SEOUL, South Korea -- South and North Korea will meet Sunday for logistical talks in the border village of Panmunjom to arrange their first cabinet minister-level meeting in six years, a meeting that will take place two days after the two Koreas restored a cross-border hot line.
The developments occurred after North Korea, in a sudden change of heart, proposed on Thursday that the two countries hold their first government-to-government dialogue in years. The surprise overture unleashed a rapid sequence of proposals and counterproposals that raised hopes of a thaw on the Korean Peninsula after months of bellicose language.
Within hours, South Korea accepted the North Korean initiative and proposed to hold a cabinet-level meeting in the South Korean capital, Seoul, on Wednesday.
On Friday, the North welcomed the quick response from the South and suggested that the two sides first hold talks on Sunday in the North Korean border town of Kaesong to discuss the proposed meeting. Later Friday, South Korea made a counterproposal that the talks be held not in Kaesong but on the South Korean side of Panmunjom, a village on the inter-Korean border where the truce ending the 1950-53 Korean War was signed.
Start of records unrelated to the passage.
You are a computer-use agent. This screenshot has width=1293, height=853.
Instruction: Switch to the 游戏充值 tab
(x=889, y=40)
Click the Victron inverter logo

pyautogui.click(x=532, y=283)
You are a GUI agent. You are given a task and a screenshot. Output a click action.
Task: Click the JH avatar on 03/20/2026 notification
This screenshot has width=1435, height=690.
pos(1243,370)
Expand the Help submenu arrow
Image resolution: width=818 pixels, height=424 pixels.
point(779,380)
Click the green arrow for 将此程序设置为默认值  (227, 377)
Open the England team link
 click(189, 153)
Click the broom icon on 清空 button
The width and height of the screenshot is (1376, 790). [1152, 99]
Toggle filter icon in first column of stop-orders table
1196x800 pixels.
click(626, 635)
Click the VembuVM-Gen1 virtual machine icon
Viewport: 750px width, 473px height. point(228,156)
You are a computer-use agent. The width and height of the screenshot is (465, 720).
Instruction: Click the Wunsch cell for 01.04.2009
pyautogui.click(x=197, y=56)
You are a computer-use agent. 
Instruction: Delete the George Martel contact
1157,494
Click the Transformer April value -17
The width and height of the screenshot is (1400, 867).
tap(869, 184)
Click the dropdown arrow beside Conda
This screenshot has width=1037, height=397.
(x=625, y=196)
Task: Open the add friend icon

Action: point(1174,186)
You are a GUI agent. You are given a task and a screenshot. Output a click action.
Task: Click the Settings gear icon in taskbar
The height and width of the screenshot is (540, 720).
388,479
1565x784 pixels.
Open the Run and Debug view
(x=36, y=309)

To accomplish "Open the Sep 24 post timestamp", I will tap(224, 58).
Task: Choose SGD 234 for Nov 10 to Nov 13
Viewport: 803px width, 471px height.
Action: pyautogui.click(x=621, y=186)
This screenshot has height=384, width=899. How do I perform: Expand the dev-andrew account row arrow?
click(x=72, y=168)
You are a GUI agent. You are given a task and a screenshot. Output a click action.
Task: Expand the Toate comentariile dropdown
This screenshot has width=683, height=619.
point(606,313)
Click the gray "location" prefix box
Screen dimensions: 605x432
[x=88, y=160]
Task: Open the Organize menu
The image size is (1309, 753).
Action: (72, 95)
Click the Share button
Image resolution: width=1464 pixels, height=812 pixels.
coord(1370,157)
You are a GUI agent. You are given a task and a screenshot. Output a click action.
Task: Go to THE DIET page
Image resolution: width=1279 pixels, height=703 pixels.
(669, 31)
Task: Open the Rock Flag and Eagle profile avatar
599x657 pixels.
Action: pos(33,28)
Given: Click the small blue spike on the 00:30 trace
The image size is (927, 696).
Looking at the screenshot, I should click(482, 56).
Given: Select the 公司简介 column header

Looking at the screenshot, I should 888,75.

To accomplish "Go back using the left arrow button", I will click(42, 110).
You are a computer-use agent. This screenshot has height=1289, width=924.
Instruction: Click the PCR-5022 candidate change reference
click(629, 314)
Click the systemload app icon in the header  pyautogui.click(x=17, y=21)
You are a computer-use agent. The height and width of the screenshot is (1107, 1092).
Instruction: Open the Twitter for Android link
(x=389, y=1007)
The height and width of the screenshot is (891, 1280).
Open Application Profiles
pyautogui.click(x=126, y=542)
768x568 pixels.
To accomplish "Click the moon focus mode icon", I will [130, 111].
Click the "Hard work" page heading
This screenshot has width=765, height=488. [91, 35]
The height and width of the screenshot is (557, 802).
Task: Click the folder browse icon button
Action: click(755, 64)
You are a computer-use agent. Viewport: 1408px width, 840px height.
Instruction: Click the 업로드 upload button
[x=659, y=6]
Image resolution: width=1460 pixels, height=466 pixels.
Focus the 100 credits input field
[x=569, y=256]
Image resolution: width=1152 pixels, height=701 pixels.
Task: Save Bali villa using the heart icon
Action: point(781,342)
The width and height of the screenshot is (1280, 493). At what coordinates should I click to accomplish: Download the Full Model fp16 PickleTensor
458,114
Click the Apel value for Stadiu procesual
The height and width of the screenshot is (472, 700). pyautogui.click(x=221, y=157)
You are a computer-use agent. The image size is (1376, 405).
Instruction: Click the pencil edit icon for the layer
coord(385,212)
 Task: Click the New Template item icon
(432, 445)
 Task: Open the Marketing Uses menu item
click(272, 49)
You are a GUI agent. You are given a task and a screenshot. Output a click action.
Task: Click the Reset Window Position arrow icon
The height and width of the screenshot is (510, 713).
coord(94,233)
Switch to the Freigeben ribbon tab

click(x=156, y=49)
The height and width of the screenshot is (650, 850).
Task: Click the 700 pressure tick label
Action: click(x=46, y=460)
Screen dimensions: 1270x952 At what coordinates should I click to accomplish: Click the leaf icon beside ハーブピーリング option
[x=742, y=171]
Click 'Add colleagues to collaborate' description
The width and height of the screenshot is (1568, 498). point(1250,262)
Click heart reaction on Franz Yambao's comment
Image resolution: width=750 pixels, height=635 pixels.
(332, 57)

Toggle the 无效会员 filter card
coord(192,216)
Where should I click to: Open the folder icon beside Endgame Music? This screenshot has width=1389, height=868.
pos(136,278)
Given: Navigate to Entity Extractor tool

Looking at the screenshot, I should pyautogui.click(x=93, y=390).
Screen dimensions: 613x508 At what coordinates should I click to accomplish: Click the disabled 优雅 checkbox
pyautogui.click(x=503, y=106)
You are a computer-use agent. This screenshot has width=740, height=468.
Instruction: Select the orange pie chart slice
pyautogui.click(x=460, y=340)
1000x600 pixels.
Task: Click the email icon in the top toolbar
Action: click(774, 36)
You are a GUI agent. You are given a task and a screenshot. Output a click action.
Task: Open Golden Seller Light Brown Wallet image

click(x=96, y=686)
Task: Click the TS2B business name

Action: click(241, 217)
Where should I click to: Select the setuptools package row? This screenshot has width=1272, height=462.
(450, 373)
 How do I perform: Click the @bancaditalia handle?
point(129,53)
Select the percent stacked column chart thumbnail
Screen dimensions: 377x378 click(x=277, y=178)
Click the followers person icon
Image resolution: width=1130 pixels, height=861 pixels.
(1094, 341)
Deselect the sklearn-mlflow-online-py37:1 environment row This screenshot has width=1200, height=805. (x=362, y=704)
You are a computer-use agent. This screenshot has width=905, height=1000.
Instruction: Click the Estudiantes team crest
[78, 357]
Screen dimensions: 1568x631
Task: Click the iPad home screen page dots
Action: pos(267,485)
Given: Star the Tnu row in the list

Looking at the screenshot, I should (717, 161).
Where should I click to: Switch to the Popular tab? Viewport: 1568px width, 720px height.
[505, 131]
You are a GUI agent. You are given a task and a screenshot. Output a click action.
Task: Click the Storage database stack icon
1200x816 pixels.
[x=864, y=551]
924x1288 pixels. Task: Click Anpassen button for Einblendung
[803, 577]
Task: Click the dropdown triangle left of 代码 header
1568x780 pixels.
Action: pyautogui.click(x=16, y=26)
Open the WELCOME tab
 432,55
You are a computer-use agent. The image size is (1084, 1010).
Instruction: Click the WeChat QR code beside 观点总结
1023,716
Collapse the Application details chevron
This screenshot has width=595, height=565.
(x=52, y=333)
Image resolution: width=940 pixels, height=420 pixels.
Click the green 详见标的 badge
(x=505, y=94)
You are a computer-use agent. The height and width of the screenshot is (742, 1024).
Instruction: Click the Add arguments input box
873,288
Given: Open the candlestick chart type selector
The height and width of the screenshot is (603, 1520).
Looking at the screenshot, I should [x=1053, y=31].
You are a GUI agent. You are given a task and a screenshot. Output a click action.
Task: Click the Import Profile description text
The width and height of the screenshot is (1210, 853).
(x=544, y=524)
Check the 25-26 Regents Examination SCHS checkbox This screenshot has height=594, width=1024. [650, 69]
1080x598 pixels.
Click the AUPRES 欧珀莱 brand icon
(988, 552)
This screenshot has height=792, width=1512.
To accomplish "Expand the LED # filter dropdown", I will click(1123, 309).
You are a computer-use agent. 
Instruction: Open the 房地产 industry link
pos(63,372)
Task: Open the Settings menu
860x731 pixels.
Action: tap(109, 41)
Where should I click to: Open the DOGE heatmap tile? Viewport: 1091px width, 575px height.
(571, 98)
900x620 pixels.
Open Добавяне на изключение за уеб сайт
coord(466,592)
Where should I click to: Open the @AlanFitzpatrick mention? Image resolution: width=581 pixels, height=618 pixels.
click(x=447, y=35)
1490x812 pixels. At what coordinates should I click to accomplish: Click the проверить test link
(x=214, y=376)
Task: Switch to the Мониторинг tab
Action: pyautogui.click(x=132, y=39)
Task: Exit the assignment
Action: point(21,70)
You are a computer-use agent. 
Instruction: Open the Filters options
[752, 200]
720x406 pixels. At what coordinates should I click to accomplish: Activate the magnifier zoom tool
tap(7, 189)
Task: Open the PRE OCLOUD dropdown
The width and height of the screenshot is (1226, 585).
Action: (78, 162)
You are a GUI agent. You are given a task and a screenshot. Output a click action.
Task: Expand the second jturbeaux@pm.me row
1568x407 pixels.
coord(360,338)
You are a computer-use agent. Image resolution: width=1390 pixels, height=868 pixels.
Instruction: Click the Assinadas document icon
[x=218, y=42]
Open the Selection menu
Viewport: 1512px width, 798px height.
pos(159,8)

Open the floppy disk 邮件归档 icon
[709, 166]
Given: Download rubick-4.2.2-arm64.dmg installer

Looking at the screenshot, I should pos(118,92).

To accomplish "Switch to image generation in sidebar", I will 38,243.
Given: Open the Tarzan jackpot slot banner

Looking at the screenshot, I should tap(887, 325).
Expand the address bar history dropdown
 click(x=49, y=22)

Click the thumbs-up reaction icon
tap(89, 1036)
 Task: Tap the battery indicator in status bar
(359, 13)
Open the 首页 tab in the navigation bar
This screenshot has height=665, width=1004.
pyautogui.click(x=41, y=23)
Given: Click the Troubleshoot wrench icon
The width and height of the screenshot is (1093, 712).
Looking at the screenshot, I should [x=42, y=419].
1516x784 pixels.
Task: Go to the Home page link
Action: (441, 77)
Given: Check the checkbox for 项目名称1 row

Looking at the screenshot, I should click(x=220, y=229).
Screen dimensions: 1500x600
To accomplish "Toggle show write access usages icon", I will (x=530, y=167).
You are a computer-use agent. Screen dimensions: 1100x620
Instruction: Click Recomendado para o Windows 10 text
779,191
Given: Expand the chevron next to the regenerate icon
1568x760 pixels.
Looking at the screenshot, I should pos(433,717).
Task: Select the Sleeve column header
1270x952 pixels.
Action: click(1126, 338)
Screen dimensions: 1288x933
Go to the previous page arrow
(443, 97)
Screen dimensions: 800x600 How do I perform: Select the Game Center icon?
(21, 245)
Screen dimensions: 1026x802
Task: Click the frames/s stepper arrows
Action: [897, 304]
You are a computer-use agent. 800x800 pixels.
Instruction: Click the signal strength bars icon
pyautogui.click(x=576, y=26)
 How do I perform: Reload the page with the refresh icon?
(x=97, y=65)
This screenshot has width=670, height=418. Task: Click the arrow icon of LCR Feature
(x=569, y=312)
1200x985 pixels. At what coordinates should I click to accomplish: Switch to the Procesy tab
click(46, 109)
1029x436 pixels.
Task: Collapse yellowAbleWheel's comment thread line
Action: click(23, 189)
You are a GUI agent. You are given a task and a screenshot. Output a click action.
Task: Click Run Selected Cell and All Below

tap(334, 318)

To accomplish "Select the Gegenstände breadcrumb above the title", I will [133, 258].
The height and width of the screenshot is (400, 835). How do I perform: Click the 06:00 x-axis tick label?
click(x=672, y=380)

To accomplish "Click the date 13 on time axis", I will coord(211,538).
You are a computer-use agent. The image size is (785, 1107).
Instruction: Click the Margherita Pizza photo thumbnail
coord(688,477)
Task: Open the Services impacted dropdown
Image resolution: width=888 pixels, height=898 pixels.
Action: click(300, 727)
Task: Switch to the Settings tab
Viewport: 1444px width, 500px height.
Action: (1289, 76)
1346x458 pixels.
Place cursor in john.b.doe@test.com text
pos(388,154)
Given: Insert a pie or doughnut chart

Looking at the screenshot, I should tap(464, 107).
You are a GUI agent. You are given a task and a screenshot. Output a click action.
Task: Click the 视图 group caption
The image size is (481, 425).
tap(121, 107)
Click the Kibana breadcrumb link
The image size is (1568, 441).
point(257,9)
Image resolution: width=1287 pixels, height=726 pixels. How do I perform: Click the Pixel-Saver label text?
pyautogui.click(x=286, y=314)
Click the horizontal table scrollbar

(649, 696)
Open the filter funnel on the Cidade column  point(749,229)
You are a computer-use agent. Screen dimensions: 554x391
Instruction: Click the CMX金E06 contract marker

The counteroffer was delivered to North Korea through a Red Cross hot line, the first restored among several cross-border communications lines North Korea had unilaterally cut off recently in anger over joint South Korean-American military exercises in March.
On Saturday morning, South Korea's Unification Ministry reported that North Korea had agreed to Panmunjom.
In their proposals for talks, both Koreas said they wanted to discuss reopening a shuttered joint industrial complex in Kaesong. The complex, where 123 South Korean factories employed 53,000 North Korean workers, was the last symbol of inter-Korean cooperation until the North suddenly pulled out all its workers a month ago, citing military tensions.